On other issues, Balaguer has voted together with justices Juan Antonio Xiol, Cándido Conde-Pumpido, and Fernando Valdés, until his recent resignation.

All four made up the progressive sector, with different accents.

How many times this group has been united, the sentences promoted by magistrates of the conservative sector have prospered by eight votes to four.

The progressive bloc has not been able to go further.

Universal health

The unity of the group was maintained, for example, to defend the right to universal health care, when the Government of Rajoy appealed the Basque rule that extended its benefits to irregular immigrants.

Here, not only the right to health in itself was defended, but also the capacity of the autonomies to expand state services on their own.

The four cited magistrates also voted against the ruling that endorsed the objective dismissal due to illness.

Through several individual votes, they exposed the danger that this ruling would pose a risk to the health of the workers, especially if they came to the company finding themselves ill, for fear of being fired.

The same pattern was repeated in educational matters when the court decided the appeal against segregated education.

The ruling left open the possibility of accessing public funding by centers that discriminate based on sex.

But the progressive bloc considered school sexual segregation discriminatory, refusing to admit the "separate but equal" principle, defended by the conservative majority.

The education law recently approved in the Congress of Deputies leaves without public subsidy the centers that separate boys and girls.

Disunity in the 'procés'

In relation to the

procés

, the progressive minority has not acted together.

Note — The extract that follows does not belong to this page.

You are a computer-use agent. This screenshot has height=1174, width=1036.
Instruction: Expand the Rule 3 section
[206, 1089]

The magistrate Juan Antonio Xiol has defended in his private votes a very open and permissive concept of the rights of political participation, which has not always been shared by the magistrates of his sector.

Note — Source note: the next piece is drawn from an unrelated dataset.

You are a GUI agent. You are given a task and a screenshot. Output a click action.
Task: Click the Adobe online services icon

Xiol proposed, for example, endorsing the amparo appeal filed by Oriol Junqueras against Judge Pablo Llarena's decision to keep him in preventive detention in 2017, when he had not yet been processed for rebellion, so that he could participate in the election campaign to the Catalan Parliament.

On that occasion, the judges Valdés and Balaguer supported him, for whom the right that Junqueras should have recognized "affects the structure of the democratic system."

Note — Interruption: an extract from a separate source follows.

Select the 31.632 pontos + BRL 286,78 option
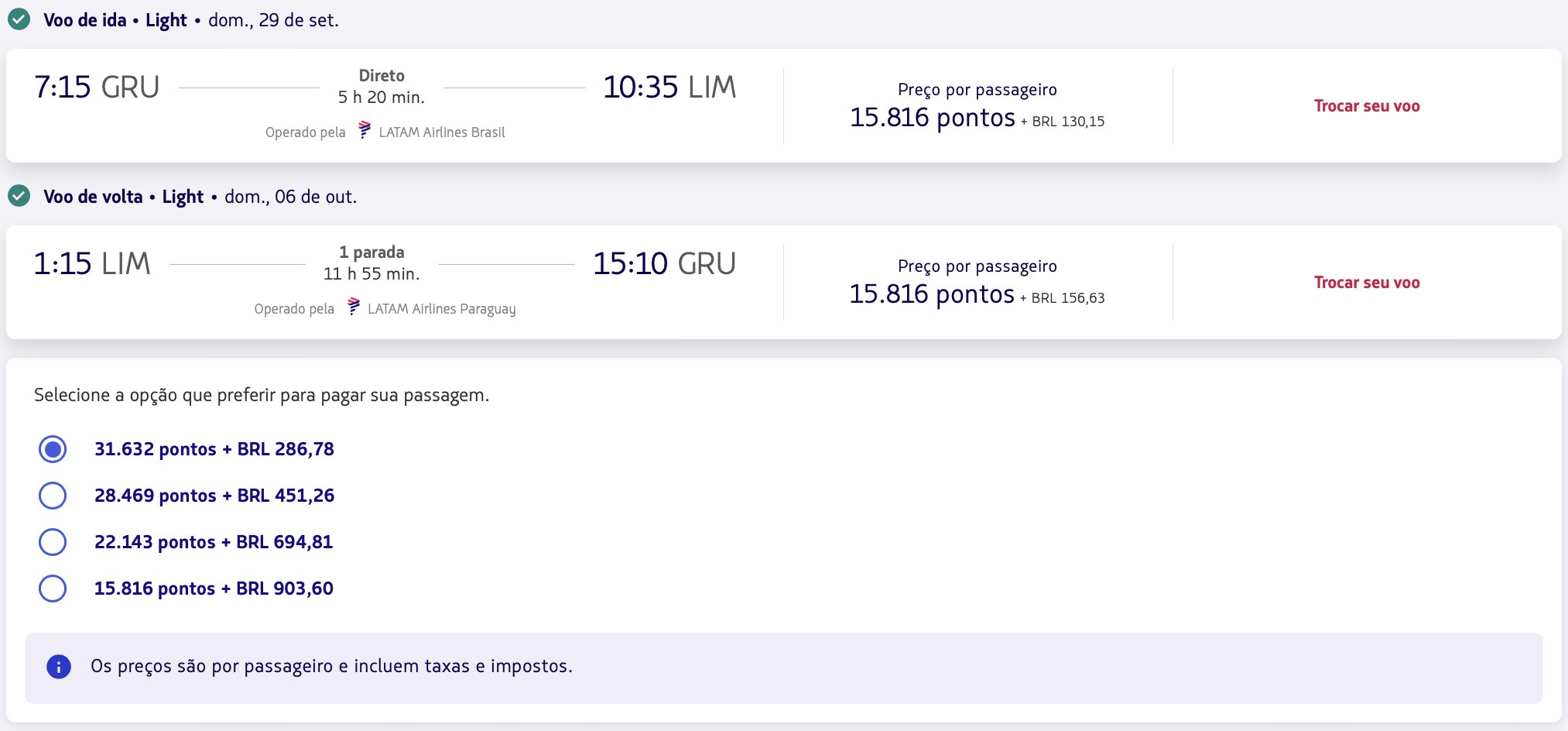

Xiol, on the other hand, was the only member of the Constitutional Court who last November formulated a private vote against the court's decision to reject Quim Torra's request to suspend his sentence of one and a half years of disqualification for the crime of disobedience.

The core of his argument was that Torra's right to political participation would have been irreversibly damaged if the Constitutional Court finally annulled that sentence.

A plenary session on outrages and rosaries

The Constitutional Court will dedicate part of its next plenary session, starting on December 15, to two issues that are known in the court itself as "the resources of outrage and the rosary."

In both challenges it is discussed whether the sentences imposed should be annulled.

In the first case, which has already made several rounds by the Court, a trade unionist who asked to "set fire" to "the fucking flag" in front of a Navy barracks was sentenced to a fine for a crime of outrage against national symbols.

In the second case, the sentence of one year imposed on five young people who broke into a church in Palma de Mallorca with shouts of "out the rosaries from our ovaries" is analyzed.

The sentences prepared by the speakers, from the conservative sector, propose to confirm the sentences.

The three magistrates from the progressive sector consider, on the other hand, that the jurisprudence of the European Court of Human Rights should be applied, which did not consider the burning of photos of the King a crime, and that resources should prosper, due to the prevalence of the right to freedom of expression.